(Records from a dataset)
----------------------------------------
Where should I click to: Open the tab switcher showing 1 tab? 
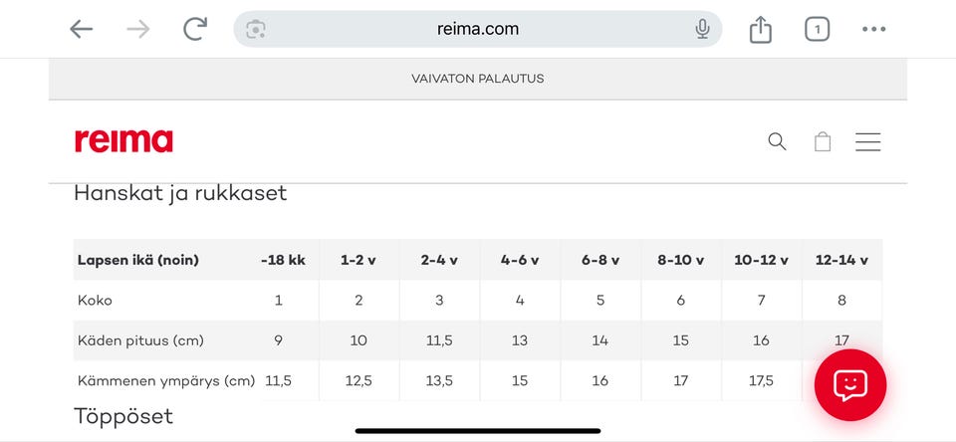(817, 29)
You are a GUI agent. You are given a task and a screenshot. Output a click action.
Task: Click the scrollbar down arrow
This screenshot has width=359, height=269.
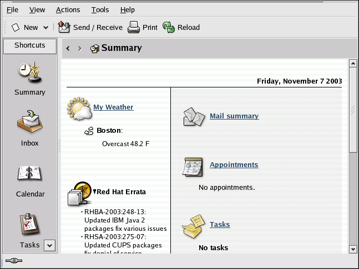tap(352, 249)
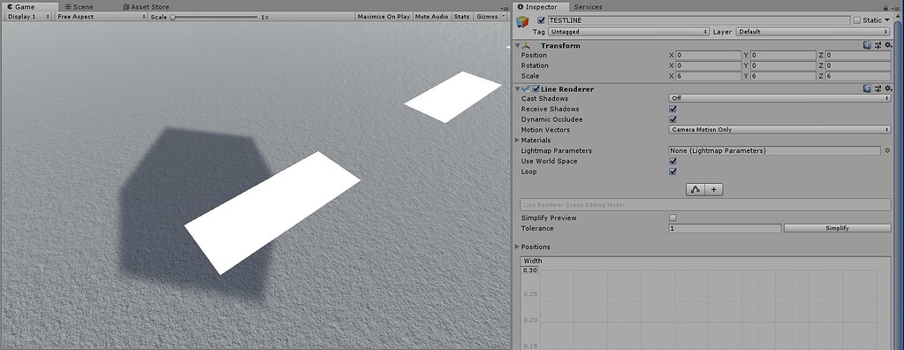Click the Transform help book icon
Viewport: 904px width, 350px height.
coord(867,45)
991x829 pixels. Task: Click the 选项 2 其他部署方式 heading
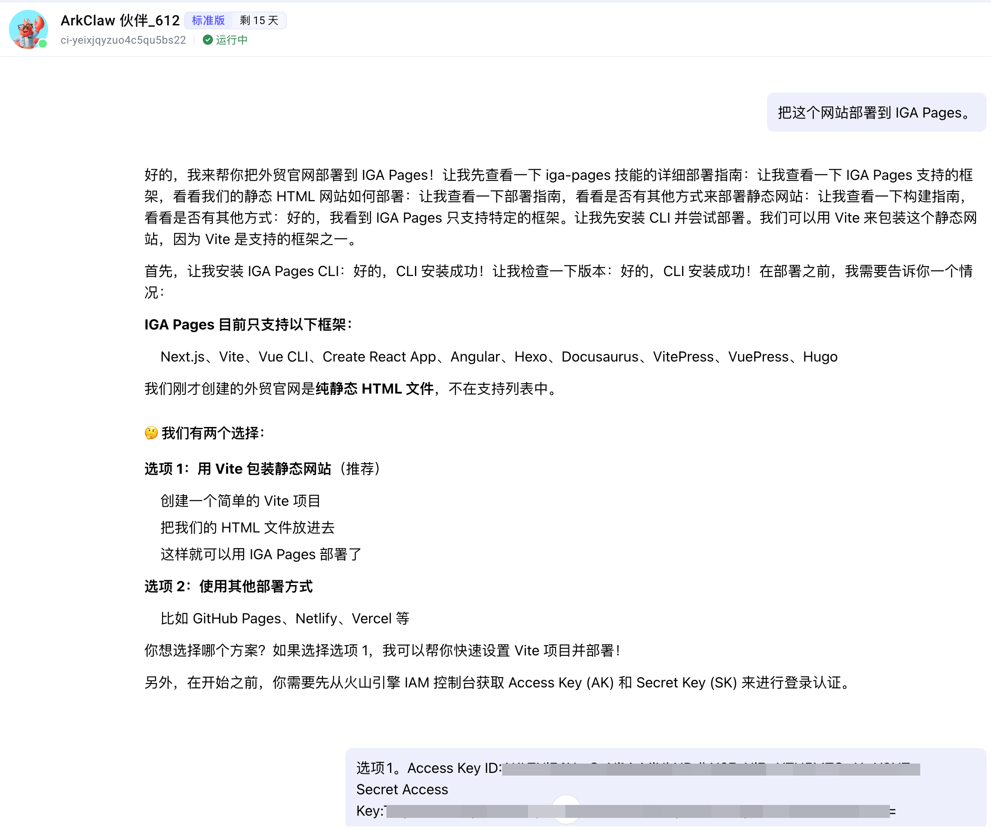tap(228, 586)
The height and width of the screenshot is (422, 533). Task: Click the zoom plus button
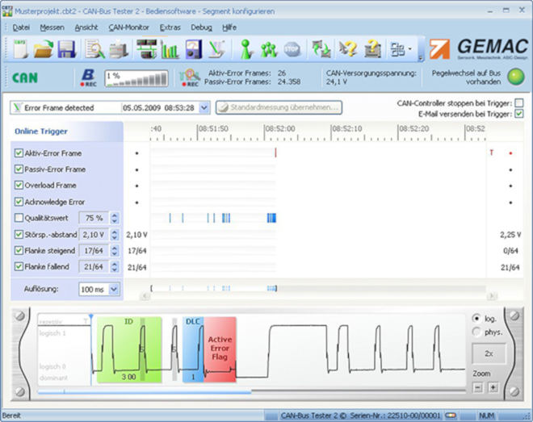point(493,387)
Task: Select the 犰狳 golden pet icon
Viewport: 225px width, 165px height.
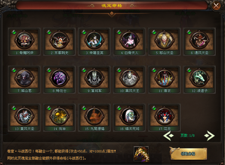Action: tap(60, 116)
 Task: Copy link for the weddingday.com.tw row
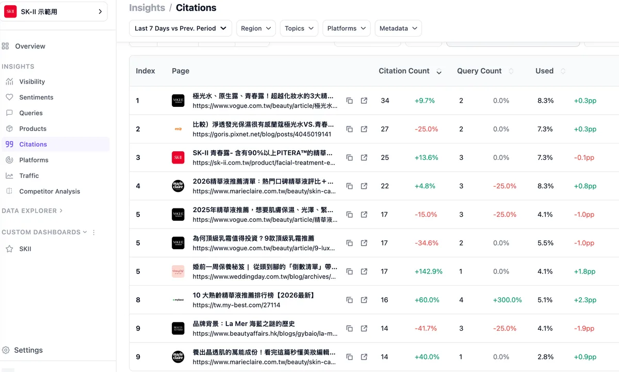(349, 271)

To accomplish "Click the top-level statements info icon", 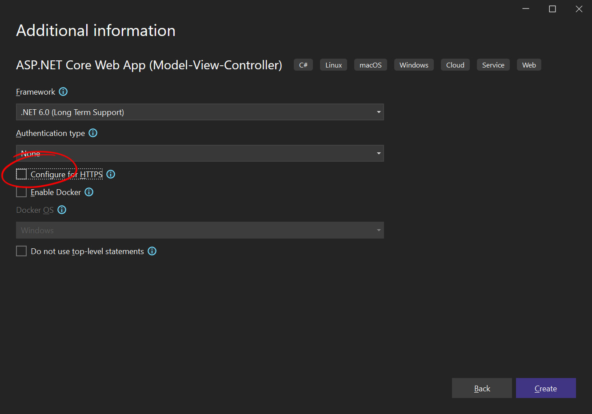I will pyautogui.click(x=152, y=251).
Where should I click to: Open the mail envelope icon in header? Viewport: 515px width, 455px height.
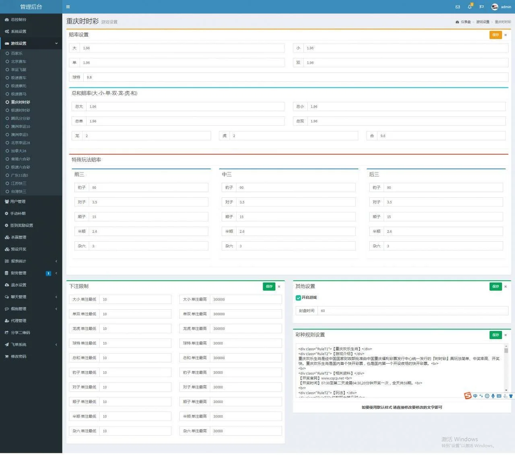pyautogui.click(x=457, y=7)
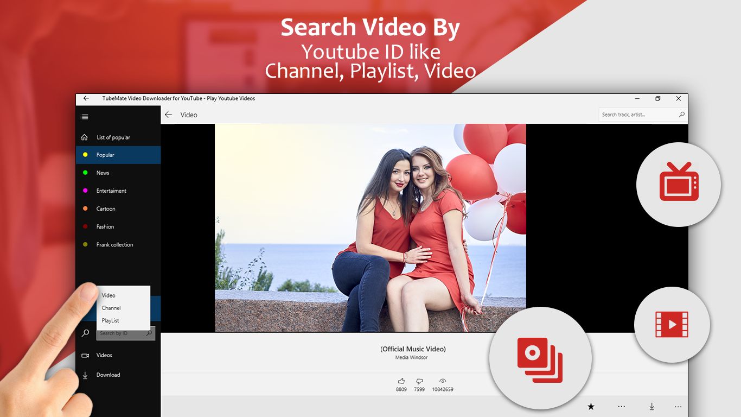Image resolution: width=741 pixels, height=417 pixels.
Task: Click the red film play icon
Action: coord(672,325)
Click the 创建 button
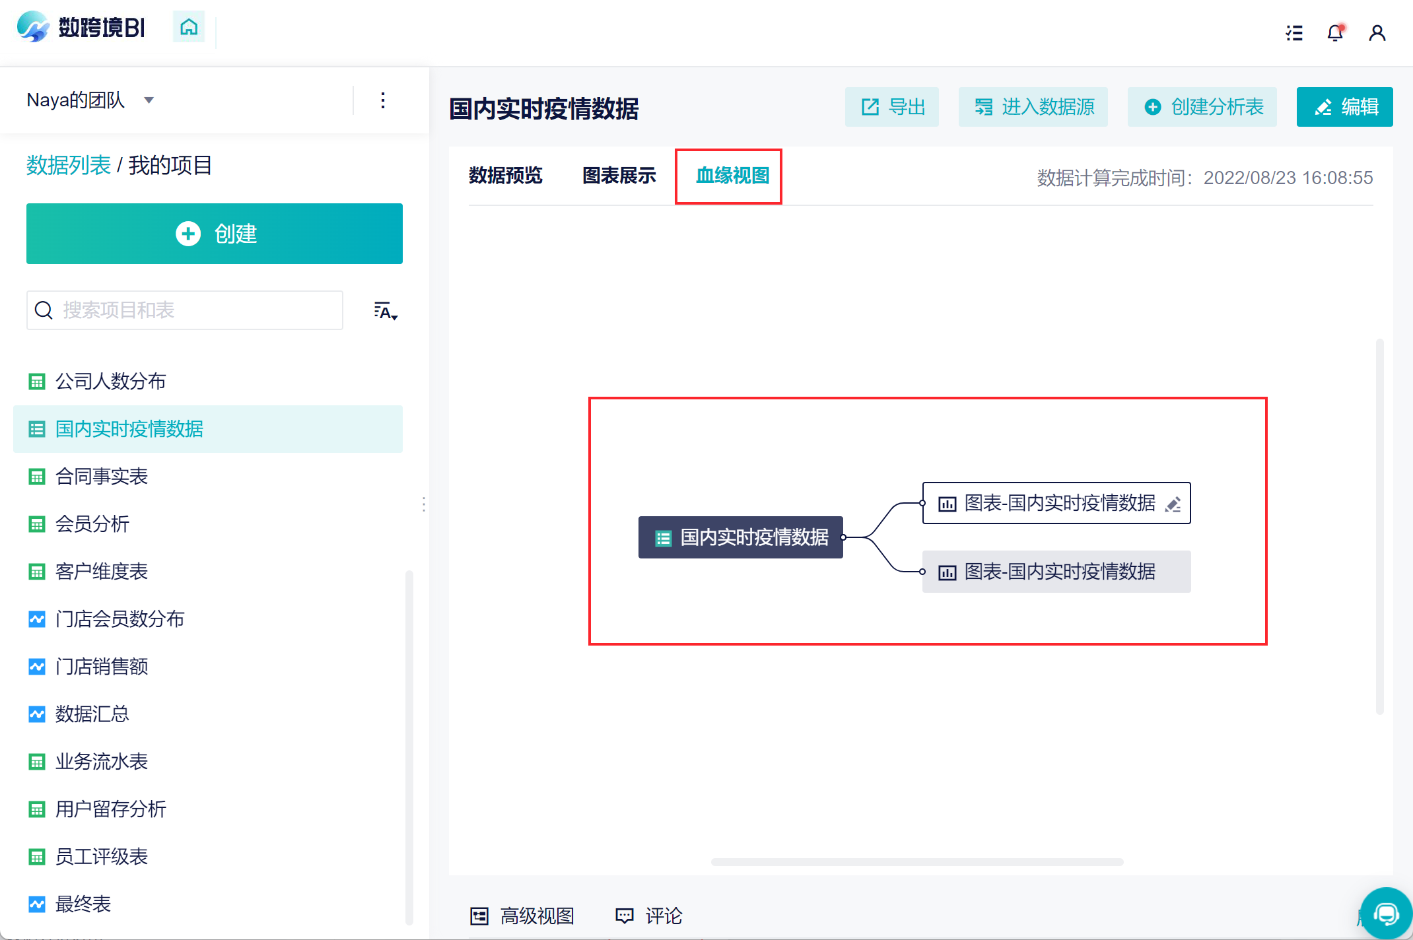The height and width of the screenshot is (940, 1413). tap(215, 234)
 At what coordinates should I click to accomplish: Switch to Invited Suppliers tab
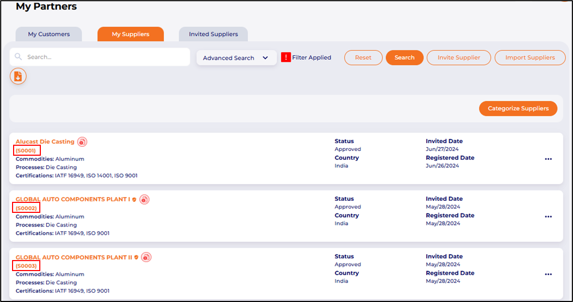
----------------------------------------
* **AIM OF THE EXERCISE**:
From the line with "Where should I click to: Open the mail" up to and including the last line of the records, swap "Suppliers" for "Vendors" and give those lines again with nothing else changed. Leave the pictures out of the answer.

* **WORKED ANSWER**:
Where should I click to: Open the mail envelope icon in header? Viewport: 515px width, 455px height.
pyautogui.click(x=457, y=7)
Image resolution: width=741 pixels, height=417 pixels.
Task: Click the red film play icon
Action: coord(672,325)
Click the 创建 button
The height and width of the screenshot is (940, 1413). tap(215, 234)
 At what coordinates should I click to accomplish: Switch to Invited Vendors tab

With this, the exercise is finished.